Em sentido inverso, o defesa está nomeado para melhor jogador da prova, entre 26 jogos e um remate certeiro. «Talvez tenha sido a minha época mais bem conseguida e regular como sénior. Possivelmente a vontade com que vinha e a mudança de mentalidade ajudaram», destaca.

Glória universitária para coroar regresso à academia

Mário Faria teve um percurso desportivo quase sempre associado ao clube da terra. Pelo caminho envergou por três anos o emblema do Núcleo Desportivo «Os Andorinhas» durante três temporadas. Mas foi o Gil Vicente a abrir portas para uma carreira no futebol. Antes como futebol, agora como adjunto dos benjamins.

«Os miúdos ficaram supercontentes pelo meu regresso. Eu também porque já tinha saudades daqueles minis-craques. Fizeram-me algumas perguntas. Queriam saber o que tive concretamente, se estava bem e outras coisas mais difíceis de responder. É normal, são crianças e por consequência muito verdadeiras e inocentes», nota.

Ao mesmo tempo, o barcelense recuperou a matrícula que ficara congelada na Faculdade de Desporto da Universidade do Porto. Voltou também a sentir as típicas complicações de quem caminha com livros e uma bola debaixo do braço. «Não foi fácil conciliar a faculdade com os treinos. Mas definimos, em conjunto com o meu treinador e os meus colegas, que só treinaria quinta e sexta-feira. À terça não conseguia mesmo», explica.
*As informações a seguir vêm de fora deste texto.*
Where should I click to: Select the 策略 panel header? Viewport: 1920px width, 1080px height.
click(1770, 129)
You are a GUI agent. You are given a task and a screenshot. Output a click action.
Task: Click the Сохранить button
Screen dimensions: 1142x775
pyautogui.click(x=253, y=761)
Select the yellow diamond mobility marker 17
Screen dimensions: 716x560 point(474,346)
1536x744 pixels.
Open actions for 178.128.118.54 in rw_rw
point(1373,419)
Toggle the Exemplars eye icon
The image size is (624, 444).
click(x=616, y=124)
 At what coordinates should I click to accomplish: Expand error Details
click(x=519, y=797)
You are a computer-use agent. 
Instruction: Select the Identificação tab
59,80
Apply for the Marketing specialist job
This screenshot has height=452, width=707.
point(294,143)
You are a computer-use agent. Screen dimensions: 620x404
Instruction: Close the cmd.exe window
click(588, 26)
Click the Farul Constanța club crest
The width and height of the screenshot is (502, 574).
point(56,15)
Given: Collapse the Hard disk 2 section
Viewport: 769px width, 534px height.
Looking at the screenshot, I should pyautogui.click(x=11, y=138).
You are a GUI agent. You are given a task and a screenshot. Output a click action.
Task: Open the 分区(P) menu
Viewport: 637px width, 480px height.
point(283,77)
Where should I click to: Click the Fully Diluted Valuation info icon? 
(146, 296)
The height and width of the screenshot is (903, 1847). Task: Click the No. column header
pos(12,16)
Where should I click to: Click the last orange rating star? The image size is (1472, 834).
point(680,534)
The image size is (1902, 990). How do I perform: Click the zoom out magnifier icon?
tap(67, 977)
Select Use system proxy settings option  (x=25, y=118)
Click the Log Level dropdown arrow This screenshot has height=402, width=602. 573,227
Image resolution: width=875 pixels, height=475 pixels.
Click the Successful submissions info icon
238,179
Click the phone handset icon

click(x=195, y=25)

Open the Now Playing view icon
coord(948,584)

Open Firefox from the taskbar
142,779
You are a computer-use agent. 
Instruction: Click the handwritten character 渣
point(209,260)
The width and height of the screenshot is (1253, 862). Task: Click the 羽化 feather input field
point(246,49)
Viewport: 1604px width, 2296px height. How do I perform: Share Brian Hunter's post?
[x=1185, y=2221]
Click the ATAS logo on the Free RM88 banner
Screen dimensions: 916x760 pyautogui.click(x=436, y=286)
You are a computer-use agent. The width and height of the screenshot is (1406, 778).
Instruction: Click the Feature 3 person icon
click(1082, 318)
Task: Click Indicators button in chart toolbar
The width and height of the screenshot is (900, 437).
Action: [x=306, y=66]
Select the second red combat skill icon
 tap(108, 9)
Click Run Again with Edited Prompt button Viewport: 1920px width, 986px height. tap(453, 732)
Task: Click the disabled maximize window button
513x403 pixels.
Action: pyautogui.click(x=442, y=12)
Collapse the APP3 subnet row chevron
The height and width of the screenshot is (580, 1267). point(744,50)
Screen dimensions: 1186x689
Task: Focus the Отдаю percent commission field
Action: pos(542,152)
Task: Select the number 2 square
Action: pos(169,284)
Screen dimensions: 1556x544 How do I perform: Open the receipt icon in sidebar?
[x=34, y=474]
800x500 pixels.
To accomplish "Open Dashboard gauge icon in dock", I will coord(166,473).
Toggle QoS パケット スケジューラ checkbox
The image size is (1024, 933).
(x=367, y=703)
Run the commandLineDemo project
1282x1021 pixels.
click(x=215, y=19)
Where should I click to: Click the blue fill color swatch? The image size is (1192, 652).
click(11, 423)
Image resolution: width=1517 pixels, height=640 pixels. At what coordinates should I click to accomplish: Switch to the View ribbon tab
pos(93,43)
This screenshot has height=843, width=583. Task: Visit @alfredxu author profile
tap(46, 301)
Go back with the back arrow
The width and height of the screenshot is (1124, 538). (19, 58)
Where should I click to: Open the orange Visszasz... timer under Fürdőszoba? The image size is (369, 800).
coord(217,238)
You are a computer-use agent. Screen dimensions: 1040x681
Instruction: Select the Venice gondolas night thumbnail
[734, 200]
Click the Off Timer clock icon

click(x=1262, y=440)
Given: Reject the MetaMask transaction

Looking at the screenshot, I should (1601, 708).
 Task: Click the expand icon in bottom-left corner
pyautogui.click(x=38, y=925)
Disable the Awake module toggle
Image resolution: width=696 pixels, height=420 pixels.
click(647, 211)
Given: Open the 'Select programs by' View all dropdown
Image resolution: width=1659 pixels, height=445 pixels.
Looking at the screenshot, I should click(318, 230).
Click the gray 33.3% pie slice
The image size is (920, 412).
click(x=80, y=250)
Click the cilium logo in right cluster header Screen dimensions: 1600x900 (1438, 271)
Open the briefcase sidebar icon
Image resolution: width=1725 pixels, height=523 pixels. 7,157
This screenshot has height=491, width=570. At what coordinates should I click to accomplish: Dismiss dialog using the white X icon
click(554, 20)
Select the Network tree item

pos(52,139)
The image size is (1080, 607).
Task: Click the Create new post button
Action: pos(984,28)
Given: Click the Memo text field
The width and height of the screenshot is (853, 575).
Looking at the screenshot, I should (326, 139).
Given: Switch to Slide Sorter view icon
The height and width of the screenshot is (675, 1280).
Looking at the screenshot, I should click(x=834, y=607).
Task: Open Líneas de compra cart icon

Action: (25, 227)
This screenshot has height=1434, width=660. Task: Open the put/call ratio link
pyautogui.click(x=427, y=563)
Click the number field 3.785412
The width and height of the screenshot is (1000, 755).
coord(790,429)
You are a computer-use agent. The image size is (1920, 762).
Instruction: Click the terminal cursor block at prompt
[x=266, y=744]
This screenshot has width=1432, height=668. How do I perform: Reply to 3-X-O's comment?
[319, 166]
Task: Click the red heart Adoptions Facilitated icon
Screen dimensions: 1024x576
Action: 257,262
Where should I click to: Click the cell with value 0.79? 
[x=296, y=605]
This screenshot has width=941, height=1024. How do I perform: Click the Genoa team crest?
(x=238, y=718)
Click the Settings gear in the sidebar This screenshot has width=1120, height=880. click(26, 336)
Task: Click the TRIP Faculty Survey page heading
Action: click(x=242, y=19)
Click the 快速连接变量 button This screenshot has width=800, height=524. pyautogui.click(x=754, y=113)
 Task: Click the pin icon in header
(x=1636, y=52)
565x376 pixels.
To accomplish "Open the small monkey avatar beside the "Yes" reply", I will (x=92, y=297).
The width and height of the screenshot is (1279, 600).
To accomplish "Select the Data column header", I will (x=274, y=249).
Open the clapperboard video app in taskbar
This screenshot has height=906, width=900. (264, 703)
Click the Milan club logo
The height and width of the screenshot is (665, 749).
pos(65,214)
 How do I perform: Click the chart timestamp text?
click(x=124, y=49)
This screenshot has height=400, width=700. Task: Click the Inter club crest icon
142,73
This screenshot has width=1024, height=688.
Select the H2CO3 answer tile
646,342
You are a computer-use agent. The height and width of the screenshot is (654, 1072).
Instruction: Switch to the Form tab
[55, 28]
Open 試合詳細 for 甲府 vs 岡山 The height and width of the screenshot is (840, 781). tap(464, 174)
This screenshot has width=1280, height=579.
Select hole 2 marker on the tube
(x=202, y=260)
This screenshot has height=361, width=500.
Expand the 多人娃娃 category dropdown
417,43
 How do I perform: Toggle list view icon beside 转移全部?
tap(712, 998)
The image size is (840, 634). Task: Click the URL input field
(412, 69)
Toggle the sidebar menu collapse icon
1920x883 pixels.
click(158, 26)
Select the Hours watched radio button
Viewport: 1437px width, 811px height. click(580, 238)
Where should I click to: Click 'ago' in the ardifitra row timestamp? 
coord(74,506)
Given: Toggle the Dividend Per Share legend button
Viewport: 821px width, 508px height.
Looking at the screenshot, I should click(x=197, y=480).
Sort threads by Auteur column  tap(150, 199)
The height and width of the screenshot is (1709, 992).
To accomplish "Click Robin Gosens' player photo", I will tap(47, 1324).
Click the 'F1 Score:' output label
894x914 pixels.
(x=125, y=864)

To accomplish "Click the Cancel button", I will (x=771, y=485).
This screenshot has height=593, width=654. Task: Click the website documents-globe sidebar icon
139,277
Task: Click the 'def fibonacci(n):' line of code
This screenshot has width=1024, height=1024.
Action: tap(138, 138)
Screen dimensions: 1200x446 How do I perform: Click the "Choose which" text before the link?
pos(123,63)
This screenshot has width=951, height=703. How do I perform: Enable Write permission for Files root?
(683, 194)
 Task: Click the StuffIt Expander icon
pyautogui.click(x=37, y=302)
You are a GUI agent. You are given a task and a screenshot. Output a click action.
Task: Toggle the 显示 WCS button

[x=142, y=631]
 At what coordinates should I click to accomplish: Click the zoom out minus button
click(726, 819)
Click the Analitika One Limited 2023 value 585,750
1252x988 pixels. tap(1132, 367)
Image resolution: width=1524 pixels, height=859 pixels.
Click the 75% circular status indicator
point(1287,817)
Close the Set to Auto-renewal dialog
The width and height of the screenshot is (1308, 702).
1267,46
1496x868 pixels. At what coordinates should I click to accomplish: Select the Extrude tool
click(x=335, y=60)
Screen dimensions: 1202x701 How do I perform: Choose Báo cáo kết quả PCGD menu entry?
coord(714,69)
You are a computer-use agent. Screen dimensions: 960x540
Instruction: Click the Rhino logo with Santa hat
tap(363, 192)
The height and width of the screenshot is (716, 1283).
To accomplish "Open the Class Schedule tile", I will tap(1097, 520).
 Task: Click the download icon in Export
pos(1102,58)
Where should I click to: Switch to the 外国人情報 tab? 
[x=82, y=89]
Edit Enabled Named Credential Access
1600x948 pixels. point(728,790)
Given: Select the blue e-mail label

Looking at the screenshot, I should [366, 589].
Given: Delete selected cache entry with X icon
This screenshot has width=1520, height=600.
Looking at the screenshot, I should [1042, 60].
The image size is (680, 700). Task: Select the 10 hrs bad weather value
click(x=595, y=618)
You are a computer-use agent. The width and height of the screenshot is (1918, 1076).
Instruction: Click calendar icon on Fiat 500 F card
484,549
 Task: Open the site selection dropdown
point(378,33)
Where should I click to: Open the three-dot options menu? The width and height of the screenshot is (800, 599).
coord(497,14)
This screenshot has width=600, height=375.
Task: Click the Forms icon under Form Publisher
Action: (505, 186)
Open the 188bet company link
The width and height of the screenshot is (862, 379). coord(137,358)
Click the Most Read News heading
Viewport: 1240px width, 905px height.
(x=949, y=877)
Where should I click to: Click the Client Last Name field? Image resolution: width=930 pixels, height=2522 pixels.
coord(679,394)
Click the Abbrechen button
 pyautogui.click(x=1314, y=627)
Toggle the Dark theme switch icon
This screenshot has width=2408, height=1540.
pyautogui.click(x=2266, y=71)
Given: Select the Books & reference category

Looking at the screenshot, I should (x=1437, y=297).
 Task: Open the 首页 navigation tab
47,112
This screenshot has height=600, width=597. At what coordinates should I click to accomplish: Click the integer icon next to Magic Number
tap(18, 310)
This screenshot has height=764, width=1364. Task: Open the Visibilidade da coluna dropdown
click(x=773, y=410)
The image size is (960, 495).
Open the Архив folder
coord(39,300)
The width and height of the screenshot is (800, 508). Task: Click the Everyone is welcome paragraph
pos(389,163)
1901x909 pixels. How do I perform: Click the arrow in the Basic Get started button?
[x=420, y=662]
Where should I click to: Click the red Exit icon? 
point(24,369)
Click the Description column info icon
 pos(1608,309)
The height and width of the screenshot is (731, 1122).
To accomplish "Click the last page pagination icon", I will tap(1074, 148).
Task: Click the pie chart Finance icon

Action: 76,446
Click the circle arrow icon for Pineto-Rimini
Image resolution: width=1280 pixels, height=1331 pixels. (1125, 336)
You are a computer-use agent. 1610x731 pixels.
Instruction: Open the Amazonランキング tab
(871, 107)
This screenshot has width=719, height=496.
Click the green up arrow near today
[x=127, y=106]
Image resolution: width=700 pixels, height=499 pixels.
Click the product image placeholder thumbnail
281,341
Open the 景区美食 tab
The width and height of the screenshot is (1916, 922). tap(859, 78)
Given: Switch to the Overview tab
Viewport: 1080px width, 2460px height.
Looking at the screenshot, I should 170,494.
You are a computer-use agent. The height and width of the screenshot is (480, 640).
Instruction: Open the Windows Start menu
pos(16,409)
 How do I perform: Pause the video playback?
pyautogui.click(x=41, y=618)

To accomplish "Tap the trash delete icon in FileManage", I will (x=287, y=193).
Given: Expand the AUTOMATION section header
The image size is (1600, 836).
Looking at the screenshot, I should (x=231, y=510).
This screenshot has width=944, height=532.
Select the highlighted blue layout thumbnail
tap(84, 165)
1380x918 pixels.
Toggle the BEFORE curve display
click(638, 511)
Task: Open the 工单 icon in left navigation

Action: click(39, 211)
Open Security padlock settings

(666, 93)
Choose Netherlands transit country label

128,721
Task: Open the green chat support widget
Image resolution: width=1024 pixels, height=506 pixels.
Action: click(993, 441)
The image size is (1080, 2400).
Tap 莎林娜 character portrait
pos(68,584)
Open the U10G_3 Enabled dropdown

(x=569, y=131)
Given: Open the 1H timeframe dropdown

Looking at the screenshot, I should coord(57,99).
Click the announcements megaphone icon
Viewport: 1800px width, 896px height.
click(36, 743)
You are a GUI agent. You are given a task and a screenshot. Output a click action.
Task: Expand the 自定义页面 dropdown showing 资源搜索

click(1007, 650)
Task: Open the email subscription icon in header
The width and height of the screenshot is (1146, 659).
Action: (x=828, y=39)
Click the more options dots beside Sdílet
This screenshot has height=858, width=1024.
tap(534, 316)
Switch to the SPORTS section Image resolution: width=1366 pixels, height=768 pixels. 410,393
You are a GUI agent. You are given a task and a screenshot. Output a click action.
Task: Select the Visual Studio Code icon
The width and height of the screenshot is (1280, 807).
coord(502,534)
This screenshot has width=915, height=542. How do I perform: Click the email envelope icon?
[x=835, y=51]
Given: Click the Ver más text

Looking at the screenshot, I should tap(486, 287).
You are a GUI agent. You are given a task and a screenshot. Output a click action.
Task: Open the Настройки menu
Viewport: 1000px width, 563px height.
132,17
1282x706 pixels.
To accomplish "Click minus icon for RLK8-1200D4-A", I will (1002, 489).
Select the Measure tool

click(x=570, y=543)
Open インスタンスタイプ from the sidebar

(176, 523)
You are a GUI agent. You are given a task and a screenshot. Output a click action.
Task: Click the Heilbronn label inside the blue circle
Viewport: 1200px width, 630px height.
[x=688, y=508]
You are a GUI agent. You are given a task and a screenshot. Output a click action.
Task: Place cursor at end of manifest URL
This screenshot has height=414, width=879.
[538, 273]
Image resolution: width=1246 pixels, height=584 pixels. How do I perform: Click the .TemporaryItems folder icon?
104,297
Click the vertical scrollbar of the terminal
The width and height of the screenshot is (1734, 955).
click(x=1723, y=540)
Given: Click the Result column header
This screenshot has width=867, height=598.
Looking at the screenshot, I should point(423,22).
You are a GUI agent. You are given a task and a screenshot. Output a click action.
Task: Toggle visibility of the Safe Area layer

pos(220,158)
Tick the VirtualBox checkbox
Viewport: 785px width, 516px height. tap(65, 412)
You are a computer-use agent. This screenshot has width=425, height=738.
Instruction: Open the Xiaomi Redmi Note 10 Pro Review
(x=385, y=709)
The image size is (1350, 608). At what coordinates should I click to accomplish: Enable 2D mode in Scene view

Além das aulas, era inevitável representar a maior academia do país no desporto universitário. Na penúltima semana de maio, Mário assumiu a braçadeira de capitão da equipa masculina de Futebol 7 da Universidade do Porto. Não podia ter sido melhor inspiração para os companheiros, que arrecadaram o primeiro título nacional universitário na modalidade.

«Sentíamo-nos favoritos. Fomos para Vila Real com uma confiança gigante na medalha de ouro. O treinador tinha-me ligado há dias a dizer que estava convocado. Perguntou-me se tinha disponibilidade e eu disse-lhe: ‘vou lá ganhar o título e despedir-me em grande dos campeonatos universitários’». Dito e feito. A Universidade do Porto derrotou o Instituto Politécnico da Guarda numa final decidida pelas grandes penalidades e fez história. Um triunfo baseado «na qualidade e no incrível espírito de grupo», defende.

Mário capitaneou a Universidade do Porto rumo ao título universitário de Futebol 7 (Foto arquivo pessoal)

Aos 23 anos, o estudante de Barcelos está quase licenciado em Ciências do Desporto. Um mundo do qual jamais pretende abdicar. «Gostava muito de seguir a área do fitness, trabalhar em ginásios e health clubs. Gosto muito dessa atmosfera de superação e motivação. Mais tarde, quando deixar de jogar, gostava de seguir a carreira de treinador. Gosto do treino, dos balneários e de ganhar e quero continuar ligado ao futebol», afiança.

Para já, importa viver cada dia com máxima dedicação. Sorrir a dobrar, sem nunca dar parte fraca. Mesmo atirando para o lado o papel de herói. «Um dia perguntaram o mesmo ao [Andrés] Iniesta. Disse que não fazia mais do que jogar por ele e pela equipa. Comigo é exatamente igual. Lutei por mim e pela minha sobrevivência. Se não fosse eu a fazê-lo, mais ninguém o poderia fazer. Claro que se puder ser um exemplo positivo, uma inspiração para alguém que esteja a passar por algo idêntico, ficarei extremamente orgulhoso e feliz».